Prompt.
Retrieve every line of the data holding the word "date".

Records for the exercise.
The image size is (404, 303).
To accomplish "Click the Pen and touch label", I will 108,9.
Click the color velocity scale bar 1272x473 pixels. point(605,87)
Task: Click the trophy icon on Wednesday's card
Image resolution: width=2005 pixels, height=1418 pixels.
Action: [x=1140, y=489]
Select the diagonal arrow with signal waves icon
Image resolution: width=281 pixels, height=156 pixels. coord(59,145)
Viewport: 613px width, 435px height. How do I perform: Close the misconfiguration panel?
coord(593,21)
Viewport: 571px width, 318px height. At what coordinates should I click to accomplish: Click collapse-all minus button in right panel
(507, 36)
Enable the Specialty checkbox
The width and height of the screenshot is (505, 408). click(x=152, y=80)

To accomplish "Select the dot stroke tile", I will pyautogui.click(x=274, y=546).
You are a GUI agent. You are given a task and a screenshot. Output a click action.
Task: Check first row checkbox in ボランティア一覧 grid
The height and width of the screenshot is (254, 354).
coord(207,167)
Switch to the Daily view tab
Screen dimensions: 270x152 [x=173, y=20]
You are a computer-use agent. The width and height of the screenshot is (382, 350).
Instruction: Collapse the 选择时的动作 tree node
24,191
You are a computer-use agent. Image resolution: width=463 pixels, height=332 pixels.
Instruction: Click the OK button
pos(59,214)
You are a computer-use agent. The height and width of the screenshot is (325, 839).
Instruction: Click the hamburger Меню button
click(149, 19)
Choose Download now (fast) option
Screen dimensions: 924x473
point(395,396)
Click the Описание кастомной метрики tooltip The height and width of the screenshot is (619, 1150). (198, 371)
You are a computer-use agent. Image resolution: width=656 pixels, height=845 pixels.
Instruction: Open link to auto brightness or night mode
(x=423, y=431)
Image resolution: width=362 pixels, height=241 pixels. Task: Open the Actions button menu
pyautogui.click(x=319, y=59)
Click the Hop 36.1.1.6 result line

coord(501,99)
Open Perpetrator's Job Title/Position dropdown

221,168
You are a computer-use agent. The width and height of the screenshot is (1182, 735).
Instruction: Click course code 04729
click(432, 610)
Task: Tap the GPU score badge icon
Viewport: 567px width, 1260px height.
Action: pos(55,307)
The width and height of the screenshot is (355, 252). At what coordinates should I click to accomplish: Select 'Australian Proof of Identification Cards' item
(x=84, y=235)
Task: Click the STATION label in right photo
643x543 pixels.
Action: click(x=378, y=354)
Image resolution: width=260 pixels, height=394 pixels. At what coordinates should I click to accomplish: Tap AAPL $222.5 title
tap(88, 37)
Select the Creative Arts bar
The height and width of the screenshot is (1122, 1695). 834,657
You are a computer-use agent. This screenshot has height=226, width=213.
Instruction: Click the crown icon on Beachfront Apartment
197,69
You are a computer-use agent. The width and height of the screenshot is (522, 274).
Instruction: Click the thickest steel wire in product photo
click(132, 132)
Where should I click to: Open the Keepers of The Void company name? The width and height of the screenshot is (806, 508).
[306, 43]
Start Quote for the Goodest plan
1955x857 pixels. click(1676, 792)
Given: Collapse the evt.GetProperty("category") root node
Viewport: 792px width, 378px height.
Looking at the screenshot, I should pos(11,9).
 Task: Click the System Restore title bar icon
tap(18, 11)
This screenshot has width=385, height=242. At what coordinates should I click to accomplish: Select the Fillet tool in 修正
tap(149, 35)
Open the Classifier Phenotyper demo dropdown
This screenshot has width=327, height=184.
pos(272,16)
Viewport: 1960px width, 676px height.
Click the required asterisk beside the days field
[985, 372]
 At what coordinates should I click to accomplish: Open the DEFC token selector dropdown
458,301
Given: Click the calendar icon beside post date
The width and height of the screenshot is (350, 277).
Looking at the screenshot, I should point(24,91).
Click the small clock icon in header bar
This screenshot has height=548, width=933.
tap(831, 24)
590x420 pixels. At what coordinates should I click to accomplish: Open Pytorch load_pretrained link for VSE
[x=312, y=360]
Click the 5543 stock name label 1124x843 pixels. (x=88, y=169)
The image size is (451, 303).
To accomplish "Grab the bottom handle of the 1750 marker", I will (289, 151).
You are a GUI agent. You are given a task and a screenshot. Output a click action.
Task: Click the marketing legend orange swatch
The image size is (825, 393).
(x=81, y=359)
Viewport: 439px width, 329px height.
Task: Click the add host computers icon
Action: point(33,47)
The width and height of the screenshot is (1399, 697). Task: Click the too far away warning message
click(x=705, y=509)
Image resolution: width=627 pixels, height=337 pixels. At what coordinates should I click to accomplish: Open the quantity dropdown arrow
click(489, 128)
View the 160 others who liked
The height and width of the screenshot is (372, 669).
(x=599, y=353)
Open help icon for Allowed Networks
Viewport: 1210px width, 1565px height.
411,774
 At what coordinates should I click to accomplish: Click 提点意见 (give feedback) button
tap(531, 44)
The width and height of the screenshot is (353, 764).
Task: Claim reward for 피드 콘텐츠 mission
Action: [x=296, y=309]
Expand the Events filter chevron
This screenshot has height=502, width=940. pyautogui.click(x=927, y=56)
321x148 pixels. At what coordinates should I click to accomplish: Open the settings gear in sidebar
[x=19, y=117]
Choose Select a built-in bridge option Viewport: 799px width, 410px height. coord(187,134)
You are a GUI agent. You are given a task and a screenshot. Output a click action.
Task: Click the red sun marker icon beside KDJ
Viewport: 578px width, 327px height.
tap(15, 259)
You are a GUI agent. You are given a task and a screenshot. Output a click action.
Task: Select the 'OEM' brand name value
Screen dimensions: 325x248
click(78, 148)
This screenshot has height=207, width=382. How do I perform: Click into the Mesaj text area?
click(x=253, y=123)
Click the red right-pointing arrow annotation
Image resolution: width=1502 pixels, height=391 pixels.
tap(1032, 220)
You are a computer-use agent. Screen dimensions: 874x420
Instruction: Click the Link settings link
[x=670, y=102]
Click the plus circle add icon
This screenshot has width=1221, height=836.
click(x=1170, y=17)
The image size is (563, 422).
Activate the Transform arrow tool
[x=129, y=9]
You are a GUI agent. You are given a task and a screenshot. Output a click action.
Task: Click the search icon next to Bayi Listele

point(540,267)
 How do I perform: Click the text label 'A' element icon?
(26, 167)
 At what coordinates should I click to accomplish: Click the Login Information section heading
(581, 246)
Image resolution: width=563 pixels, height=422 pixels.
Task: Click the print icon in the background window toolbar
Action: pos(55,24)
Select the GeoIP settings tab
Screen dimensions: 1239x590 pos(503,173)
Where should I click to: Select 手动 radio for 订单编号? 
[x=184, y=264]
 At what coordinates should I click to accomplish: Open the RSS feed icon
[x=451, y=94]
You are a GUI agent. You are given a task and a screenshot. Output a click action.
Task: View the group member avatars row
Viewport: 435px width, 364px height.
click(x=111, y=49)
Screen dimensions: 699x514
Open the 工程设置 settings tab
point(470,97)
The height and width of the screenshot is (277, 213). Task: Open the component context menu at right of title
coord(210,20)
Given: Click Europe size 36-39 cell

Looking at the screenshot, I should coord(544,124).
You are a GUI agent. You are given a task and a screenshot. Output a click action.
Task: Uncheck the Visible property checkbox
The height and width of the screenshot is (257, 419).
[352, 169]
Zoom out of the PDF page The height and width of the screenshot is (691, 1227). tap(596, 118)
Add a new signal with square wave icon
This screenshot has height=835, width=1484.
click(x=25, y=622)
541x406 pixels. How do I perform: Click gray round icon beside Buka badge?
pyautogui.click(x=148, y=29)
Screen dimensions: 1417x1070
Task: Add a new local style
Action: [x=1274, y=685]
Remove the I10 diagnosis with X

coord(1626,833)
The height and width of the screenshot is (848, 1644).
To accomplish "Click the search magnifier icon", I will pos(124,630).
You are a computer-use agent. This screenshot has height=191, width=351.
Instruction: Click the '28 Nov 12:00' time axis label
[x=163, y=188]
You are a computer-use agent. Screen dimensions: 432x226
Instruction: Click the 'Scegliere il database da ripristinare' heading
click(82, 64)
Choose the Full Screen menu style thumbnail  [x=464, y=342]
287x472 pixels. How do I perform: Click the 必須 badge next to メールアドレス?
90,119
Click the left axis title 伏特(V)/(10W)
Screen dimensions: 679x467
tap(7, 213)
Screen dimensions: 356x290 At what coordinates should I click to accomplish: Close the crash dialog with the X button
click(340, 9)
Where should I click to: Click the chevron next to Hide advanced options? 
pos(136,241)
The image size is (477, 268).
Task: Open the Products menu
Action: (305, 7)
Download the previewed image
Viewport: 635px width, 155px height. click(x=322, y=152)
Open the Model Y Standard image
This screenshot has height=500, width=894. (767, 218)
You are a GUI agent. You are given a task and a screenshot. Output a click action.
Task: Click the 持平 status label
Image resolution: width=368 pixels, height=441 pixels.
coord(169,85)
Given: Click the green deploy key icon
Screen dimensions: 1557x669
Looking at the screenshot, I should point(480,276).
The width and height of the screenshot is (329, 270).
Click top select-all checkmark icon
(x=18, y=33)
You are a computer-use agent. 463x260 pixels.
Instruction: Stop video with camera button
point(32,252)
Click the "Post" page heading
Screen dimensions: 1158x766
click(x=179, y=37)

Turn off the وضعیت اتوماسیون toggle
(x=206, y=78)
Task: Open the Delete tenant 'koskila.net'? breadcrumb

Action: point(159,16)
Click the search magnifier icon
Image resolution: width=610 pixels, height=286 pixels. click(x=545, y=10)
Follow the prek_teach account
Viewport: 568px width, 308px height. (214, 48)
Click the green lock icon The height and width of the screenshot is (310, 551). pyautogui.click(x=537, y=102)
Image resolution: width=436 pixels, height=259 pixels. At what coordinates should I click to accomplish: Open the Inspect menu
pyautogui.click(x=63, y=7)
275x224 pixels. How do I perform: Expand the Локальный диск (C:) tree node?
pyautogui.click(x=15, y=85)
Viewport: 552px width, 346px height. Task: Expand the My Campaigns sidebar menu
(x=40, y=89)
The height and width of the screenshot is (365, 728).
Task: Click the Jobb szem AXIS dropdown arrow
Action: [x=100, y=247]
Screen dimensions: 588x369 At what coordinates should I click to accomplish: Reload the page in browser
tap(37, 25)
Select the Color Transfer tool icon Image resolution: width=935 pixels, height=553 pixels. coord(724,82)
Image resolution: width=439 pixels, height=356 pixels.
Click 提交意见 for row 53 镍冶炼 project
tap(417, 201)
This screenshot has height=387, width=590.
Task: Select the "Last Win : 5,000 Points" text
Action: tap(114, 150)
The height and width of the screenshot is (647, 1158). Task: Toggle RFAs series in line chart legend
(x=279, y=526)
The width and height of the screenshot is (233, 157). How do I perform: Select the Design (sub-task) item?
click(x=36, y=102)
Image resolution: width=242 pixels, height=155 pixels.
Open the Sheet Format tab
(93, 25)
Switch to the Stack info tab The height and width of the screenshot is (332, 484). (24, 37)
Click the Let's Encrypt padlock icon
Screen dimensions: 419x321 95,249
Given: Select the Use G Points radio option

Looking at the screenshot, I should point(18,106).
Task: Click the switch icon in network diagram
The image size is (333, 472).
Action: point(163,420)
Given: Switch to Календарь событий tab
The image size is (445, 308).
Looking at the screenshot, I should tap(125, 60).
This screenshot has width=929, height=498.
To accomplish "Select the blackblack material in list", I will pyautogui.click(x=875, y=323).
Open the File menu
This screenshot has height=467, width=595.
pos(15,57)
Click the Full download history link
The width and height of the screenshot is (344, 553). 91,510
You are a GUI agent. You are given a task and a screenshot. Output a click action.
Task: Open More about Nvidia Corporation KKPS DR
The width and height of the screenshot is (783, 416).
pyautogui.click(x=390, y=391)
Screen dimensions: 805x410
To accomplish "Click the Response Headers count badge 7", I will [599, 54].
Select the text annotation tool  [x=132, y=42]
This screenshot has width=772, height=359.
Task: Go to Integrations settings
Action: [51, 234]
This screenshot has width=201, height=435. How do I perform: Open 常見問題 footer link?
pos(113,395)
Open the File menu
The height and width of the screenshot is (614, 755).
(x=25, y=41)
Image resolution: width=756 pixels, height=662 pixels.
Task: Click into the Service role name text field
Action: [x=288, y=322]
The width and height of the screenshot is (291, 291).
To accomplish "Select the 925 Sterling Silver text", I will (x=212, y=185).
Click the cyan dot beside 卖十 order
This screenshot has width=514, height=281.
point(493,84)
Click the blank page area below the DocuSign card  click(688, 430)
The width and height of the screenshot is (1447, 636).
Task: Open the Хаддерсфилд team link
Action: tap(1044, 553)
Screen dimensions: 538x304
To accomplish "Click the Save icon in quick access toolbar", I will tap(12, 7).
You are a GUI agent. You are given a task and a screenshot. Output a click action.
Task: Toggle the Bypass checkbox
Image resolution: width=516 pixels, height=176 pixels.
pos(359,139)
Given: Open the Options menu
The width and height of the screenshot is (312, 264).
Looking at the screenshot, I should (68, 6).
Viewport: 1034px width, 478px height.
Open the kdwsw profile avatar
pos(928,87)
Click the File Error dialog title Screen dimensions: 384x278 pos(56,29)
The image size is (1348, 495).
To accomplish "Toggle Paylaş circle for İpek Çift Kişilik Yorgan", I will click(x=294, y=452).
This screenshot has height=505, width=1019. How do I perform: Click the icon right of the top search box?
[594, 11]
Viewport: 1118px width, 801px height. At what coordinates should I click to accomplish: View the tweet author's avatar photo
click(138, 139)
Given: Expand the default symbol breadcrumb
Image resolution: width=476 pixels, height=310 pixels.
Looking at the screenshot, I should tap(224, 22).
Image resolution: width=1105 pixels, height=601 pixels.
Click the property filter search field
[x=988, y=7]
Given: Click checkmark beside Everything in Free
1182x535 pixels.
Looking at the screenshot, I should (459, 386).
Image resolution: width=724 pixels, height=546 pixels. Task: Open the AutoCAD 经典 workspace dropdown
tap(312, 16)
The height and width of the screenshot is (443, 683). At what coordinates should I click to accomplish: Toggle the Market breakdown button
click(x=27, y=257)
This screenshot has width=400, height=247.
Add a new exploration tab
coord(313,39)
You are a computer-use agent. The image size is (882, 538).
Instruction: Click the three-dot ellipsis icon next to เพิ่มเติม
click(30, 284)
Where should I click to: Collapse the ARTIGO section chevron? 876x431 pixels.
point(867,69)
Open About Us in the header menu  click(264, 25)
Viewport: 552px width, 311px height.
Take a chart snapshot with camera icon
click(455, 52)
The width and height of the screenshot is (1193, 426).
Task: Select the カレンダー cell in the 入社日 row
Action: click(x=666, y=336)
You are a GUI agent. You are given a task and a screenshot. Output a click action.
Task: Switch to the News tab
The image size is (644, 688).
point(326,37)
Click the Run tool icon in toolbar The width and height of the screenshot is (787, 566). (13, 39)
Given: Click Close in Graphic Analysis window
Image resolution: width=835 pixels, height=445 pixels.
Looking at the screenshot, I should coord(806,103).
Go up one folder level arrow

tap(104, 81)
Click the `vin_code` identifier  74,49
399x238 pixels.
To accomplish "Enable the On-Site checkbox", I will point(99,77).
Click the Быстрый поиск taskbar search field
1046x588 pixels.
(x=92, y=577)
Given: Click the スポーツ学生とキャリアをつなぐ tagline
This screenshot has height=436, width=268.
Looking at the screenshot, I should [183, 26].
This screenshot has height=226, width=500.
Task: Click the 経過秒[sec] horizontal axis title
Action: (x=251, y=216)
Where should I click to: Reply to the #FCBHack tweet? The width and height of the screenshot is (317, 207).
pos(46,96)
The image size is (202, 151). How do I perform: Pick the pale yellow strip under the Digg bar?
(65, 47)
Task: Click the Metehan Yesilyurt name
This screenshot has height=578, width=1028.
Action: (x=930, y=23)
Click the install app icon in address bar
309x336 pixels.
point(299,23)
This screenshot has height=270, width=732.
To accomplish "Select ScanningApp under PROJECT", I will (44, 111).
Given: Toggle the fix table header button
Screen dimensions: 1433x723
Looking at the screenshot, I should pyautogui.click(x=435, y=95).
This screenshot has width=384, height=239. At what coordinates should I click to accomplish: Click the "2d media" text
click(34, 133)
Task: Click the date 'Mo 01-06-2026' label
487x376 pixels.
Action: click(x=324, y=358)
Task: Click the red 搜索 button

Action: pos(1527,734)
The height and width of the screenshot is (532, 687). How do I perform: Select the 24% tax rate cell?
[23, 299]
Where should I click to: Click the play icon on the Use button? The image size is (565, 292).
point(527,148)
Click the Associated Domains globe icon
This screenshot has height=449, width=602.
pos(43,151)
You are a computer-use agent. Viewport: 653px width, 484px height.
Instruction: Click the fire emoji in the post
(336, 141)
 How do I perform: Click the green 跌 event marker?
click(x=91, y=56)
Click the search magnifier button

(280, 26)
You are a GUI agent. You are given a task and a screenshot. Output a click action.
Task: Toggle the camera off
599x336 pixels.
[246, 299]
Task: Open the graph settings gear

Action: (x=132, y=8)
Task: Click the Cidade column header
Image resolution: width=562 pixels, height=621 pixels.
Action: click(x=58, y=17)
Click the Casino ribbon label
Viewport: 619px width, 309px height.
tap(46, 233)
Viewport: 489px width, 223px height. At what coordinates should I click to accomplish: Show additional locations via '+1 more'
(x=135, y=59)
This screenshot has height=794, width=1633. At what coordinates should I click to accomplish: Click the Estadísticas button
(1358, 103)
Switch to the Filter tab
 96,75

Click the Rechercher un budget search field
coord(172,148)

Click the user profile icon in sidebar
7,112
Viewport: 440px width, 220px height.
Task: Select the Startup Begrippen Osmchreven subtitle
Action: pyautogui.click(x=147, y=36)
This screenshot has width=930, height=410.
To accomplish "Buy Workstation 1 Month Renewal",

Exercise response.
Given: Click the calendar icon beside post date
Task: Click the date 'Mo 01-06-2026' label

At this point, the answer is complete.